• **WORK ORDER**:
Filter the records for lines holding the string "will".

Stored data
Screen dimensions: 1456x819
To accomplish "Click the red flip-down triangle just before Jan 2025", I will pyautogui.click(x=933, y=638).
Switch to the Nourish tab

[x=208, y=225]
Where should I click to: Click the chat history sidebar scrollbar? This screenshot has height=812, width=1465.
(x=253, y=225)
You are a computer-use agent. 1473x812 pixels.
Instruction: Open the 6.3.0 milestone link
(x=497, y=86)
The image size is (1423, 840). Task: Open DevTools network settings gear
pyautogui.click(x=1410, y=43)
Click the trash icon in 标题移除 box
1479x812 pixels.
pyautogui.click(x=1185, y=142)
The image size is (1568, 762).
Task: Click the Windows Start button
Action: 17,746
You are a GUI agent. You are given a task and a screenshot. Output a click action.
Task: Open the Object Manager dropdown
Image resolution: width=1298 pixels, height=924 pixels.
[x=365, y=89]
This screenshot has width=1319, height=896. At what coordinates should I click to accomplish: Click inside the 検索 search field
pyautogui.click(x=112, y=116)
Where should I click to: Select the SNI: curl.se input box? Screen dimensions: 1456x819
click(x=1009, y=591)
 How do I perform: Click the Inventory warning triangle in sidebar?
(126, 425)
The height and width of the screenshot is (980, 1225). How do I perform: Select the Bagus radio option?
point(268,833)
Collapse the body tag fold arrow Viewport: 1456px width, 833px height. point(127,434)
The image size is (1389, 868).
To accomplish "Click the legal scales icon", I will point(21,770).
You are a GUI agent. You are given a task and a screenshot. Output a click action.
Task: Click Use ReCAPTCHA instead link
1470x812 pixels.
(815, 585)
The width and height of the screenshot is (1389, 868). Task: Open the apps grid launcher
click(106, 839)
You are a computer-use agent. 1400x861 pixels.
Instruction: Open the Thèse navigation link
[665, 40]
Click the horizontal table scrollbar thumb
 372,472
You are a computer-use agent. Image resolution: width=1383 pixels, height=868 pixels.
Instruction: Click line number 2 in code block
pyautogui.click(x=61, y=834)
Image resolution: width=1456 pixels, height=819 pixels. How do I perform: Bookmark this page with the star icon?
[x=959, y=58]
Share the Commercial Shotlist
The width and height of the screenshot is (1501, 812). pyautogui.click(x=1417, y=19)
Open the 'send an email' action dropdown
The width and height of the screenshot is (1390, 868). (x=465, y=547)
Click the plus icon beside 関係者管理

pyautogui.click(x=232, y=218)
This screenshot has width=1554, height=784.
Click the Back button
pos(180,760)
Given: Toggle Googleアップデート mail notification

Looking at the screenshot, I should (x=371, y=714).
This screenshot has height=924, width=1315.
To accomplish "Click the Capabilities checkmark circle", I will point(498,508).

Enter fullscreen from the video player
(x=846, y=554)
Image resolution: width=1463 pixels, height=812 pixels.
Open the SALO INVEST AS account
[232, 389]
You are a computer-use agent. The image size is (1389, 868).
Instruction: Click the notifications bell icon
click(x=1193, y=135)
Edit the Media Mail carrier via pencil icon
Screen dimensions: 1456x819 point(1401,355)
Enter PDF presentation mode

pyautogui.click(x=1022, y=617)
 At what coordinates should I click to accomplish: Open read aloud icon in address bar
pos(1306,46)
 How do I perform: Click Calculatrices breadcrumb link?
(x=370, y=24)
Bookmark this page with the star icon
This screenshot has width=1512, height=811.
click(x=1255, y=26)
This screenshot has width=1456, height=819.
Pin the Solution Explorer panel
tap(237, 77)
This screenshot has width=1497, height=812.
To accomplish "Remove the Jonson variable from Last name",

• **ANSWER BOX**:
To accomplish "Click the red flip-down triangle just before Jan 2025", I will pyautogui.click(x=933, y=638).
To accomplish "Click the legal scales icon", I will point(21,770).
To accomplish "Click the Capabilities checkmark circle", I will point(498,508).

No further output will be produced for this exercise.